▶ [Records shown]:
....
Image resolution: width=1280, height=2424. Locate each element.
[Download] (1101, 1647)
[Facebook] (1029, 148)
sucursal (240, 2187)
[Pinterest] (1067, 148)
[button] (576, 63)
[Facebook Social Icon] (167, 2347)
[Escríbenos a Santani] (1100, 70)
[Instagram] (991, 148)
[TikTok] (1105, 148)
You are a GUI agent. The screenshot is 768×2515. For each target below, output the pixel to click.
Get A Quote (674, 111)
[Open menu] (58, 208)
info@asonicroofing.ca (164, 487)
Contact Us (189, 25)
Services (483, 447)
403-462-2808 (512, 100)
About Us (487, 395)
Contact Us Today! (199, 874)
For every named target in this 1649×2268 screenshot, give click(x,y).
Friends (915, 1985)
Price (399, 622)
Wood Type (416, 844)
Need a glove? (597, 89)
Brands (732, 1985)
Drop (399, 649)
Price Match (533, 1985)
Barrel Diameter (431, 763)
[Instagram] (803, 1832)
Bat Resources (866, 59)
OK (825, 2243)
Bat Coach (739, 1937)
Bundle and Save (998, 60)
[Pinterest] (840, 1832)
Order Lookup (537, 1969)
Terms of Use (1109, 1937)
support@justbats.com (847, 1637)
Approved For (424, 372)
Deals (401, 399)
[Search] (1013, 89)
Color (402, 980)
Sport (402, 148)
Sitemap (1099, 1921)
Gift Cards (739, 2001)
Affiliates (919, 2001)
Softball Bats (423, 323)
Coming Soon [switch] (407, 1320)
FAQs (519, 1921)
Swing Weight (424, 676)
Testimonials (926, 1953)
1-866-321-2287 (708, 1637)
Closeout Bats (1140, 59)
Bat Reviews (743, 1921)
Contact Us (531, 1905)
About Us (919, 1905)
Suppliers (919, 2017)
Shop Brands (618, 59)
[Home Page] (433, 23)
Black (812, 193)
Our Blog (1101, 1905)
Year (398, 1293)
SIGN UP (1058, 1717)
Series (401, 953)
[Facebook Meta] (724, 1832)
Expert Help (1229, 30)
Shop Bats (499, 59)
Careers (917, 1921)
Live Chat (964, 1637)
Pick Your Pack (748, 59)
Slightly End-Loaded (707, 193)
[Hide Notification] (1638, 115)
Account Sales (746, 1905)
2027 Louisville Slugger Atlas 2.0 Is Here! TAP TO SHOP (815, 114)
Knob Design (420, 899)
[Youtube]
....
▶ [Task requirements]:
Repeat only the lines starting at the one that contains "[button] (576, 63)" and ending at the last line above, exactly as written.

▶ [Expected answer]:
[button] (576, 63)
[Facebook Social Icon] (167, 2347)
[Escríbenos a Santani] (1100, 70)
[Instagram] (991, 148)
[TikTok] (1105, 148)
You are a GUI agent. The screenshot is 768×2515. For each target below, output the pixel to click.
Get A Quote (674, 111)
[Open menu] (58, 208)
info@asonicroofing.ca (164, 487)
Contact Us (189, 25)
Services (483, 447)
403-462-2808 (512, 100)
About Us (487, 395)
Contact Us Today! (199, 874)
For every named target in this 1649×2268 screenshot, give click(x,y).
Friends (915, 1985)
Price (399, 622)
Wood Type (416, 844)
Need a glove? (597, 89)
Brands (732, 1985)
Drop (399, 649)
Price Match (533, 1985)
Barrel Diameter (431, 763)
[Instagram] (803, 1832)
Bat Resources (866, 59)
OK (825, 2243)
Bat Coach (739, 1937)
Bundle and Save (998, 60)
[Pinterest] (840, 1832)
Order Lookup (537, 1969)
Terms of Use (1109, 1937)
support@justbats.com (847, 1637)
Approved For (424, 372)
Deals (401, 399)
[Search] (1013, 89)
Color (402, 980)
Sport (402, 148)
Sitemap (1099, 1921)
Gift Cards (739, 2001)
Affiliates (919, 2001)
Softball Bats (423, 323)
Coming Soon [switch] (407, 1320)
FAQs (519, 1921)
Swing Weight (424, 676)
Testimonials (926, 1953)
1-866-321-2287 (708, 1637)
Closeout Bats (1140, 59)
Bat Reviews (743, 1921)
Contact Us (531, 1905)
About Us (919, 1905)
Suppliers (919, 2017)
Shop Brands (618, 59)
[Home Page] (433, 23)
Black (812, 193)
Our Blog (1101, 1905)
Year (398, 1293)
SIGN UP (1058, 1717)
Series (401, 953)
[Facebook Meta] (724, 1832)
Expert Help (1229, 30)
Shop Bats (499, 59)
Careers (917, 1921)
Live Chat (964, 1637)
Pick Your Pack (748, 59)
Slightly End-Loaded (707, 193)
[Hide Notification] (1638, 115)
Account Sales (746, 1905)
2027 Louisville Slugger Atlas 2.0 Is Here! TAP TO SHOP (815, 114)
Knob Design (420, 899)
[Youtube]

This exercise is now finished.